Render everything from the line containing "Where should I" down to the line containing "Action: point(289,56)" as a JSON list of strings, one string per line, skipping blank lines. Leave the pictures out of the answer.

INPUT RECORDS —

════

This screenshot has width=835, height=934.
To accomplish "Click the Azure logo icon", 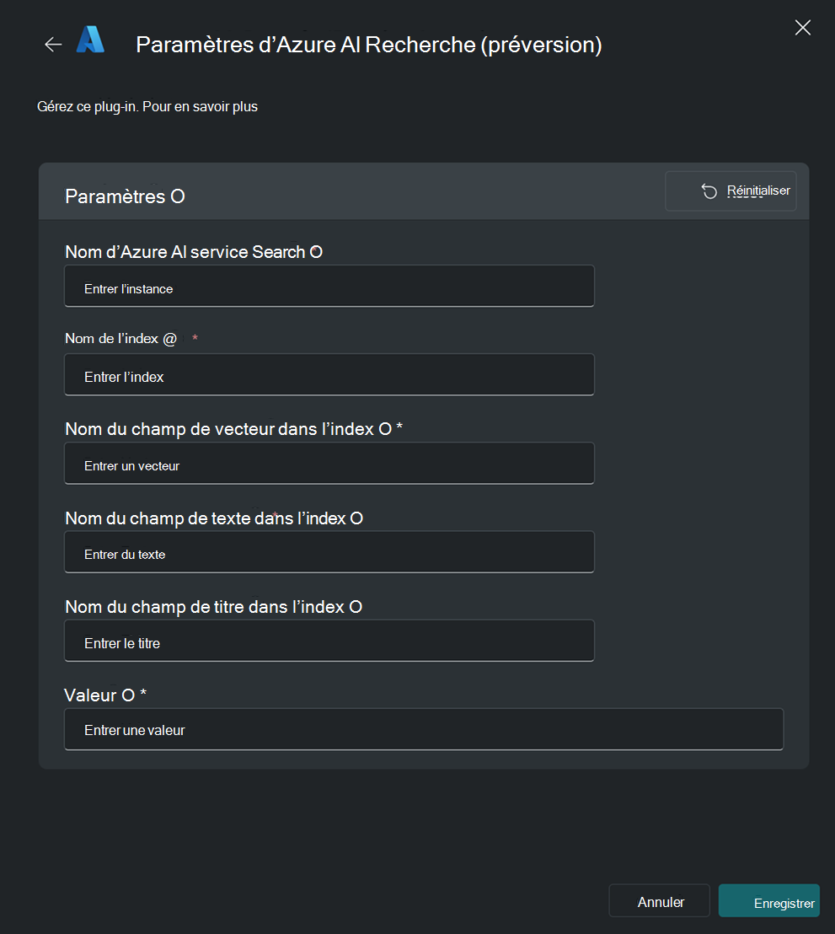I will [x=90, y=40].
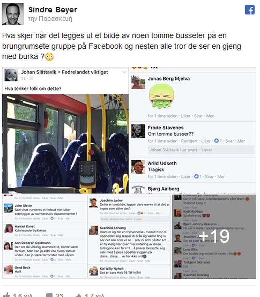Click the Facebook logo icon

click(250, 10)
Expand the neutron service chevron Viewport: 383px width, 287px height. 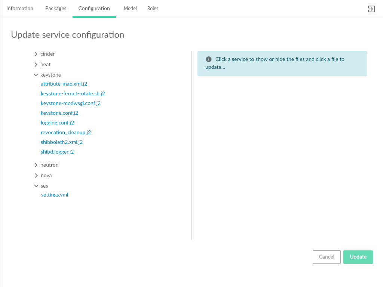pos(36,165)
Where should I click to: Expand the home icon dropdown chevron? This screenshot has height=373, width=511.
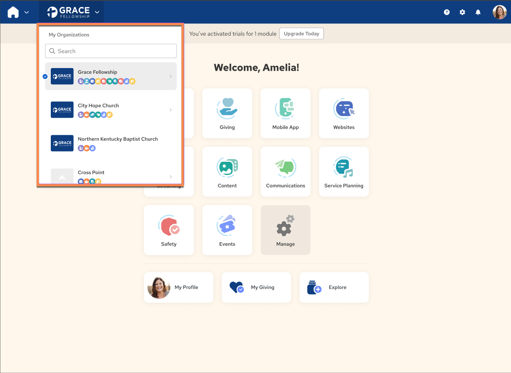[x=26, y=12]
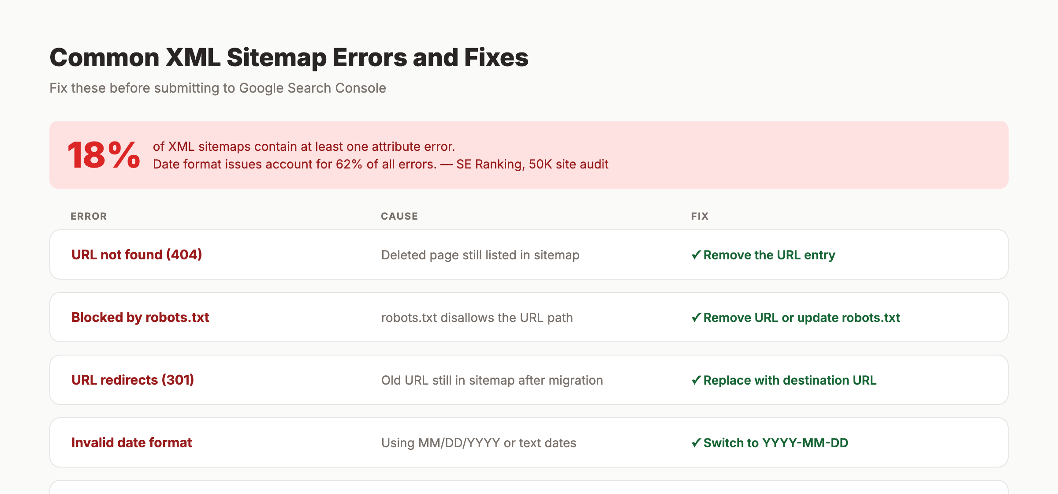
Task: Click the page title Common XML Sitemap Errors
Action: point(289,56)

════

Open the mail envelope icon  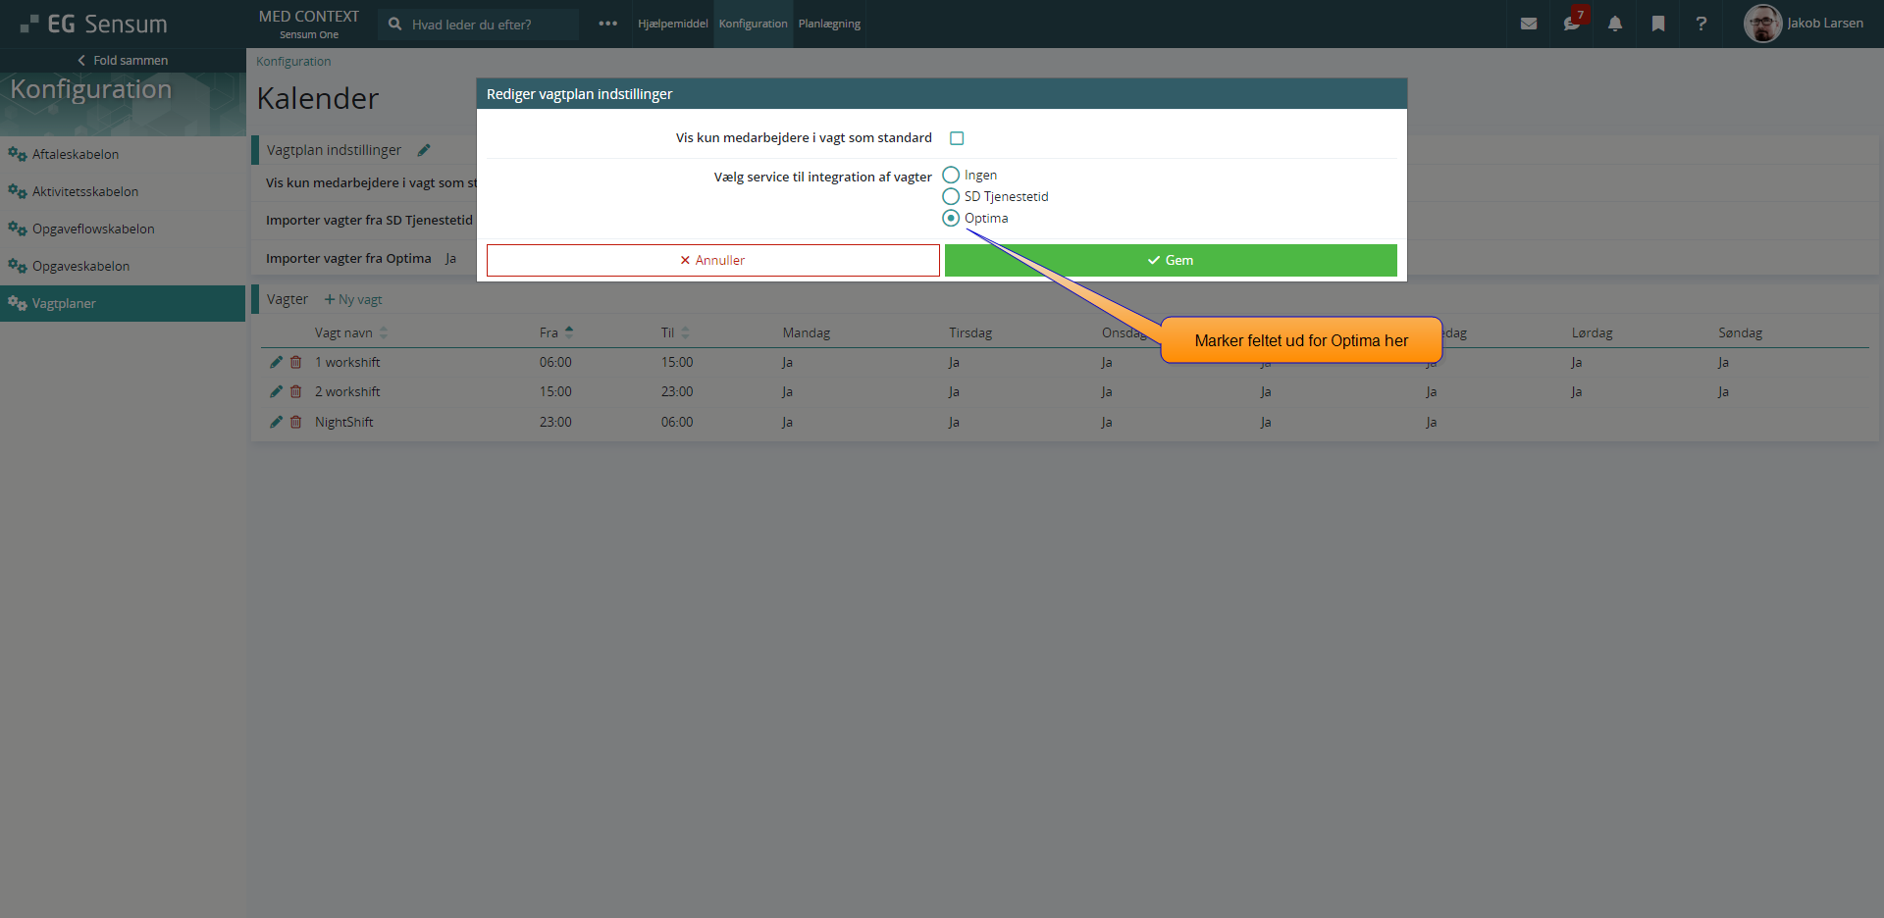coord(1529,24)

════

SOLUTION BELOW —
[
  "Where should I click to: Expand the home icon dropdown chevron? This screenshot has height=373, width=511.",
  "[x=26, y=12]",
  "Task: Click the page title Common XML Sitemap Errors",
  "Action: point(289,56)"
]